Now, however, it would appear that someone is trying to do exactly that. The Record reports that on June 28 an account that seems connected to the operators of Genesis began posting about a sale of the business. The user claimed that the FBI had only seized the marketplace’s open web domains; its darknet platform, they claimed, was still useable. The sale apparently includes all of the illicit business’s infrastructure, including “a complete database (except for some details of the client base), source codes, scripts, with a certain agreement, as well as server infrastructure.”

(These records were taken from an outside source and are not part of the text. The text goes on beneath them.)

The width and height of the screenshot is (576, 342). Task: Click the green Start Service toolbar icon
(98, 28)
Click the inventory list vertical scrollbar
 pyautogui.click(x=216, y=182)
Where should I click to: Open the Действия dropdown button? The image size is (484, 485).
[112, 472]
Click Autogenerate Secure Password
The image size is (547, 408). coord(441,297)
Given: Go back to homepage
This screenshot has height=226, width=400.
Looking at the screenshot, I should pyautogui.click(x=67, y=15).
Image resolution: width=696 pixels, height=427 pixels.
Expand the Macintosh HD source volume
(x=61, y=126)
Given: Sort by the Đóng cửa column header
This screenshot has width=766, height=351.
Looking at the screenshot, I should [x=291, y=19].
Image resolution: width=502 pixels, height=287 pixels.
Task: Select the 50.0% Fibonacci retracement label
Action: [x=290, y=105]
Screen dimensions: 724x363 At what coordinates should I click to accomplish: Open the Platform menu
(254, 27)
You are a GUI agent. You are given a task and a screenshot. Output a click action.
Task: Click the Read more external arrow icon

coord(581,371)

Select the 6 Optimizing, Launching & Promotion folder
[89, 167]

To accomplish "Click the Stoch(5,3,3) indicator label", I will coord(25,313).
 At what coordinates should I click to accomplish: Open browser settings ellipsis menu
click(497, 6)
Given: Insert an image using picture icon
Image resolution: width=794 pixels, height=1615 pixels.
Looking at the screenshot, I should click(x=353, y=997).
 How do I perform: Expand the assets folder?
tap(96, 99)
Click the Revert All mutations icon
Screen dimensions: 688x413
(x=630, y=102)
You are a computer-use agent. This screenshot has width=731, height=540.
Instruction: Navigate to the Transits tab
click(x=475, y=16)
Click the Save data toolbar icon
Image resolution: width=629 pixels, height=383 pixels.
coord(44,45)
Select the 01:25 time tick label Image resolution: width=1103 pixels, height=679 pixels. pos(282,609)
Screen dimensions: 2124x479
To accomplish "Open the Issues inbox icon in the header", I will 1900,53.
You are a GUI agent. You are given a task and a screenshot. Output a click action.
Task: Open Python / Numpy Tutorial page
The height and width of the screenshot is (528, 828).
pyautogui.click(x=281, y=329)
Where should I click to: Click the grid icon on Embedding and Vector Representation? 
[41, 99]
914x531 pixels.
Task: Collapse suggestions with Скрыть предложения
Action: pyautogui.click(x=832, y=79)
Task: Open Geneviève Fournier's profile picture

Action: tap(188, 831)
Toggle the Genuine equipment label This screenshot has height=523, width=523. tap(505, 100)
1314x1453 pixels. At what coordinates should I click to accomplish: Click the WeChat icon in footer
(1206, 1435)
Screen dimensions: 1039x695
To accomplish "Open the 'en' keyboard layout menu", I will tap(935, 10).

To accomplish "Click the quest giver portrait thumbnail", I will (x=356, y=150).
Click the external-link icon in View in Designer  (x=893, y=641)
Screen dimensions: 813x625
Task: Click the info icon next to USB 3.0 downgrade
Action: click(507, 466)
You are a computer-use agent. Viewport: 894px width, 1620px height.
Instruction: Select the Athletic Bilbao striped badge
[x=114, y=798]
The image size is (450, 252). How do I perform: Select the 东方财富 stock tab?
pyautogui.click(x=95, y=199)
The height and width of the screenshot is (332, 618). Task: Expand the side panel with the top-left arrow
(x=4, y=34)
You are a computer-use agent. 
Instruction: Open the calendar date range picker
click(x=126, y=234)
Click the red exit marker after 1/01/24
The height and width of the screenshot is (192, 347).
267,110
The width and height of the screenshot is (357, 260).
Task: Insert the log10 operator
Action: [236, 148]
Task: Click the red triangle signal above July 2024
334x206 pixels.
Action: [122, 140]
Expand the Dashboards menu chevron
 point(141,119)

This is like if Elizabeth Holmes still owned Theranos and were trying to sell it from prison. It’s not a super appealing proposition, though you can’t knock a hustler for trying. If you’re a prospective buyer, however, the concerns with such an acquisition should be obvious.

They include:

  • Buying this site is almost definitely illegal and will get you into trouble.
  • It doesn’t seem out of the realm of possibility that it’s some sort of FBI honeypotting effort.
  • The reputation of Genesis is totally shot among the darknet crowd, and it’s hard to imagine it’ll make a comeback anytime soon.

As a snapshot of how the dark web’s doing lately, this episode seems revealing. The digital underworld has been on a real losing streak for the past several years, thanks largely to the aggressive actions of the Biden Justice Department. While it’s true that many areas of cybercrime are still booming (see: the MOVEit hack, for instance), a report from February showed that many darknet sites’ revenues had dropped dramatically after the shuttering of the Hydra marketplace by the FBI late last year. Before its downfall, Hydra was one of the most trafficked cybercrime hotspots on the web. The government’s action against it appears to have put a sizable hole in the dark web economy at least temporarily. Genesis’s takedown earlier this year only furthered the disruption to the web’s Tor-driven shadow markets.

That said, digital crime never dies, it just evolves. While Genesis and Hydra may be effectively dead, cybercriminals are now hopping on over to OMG!OMG! or Mega—two of several new popular dark web hubs that seems to offer many of the same services. Until the next big FBI bust, the e-crime hustles will continue.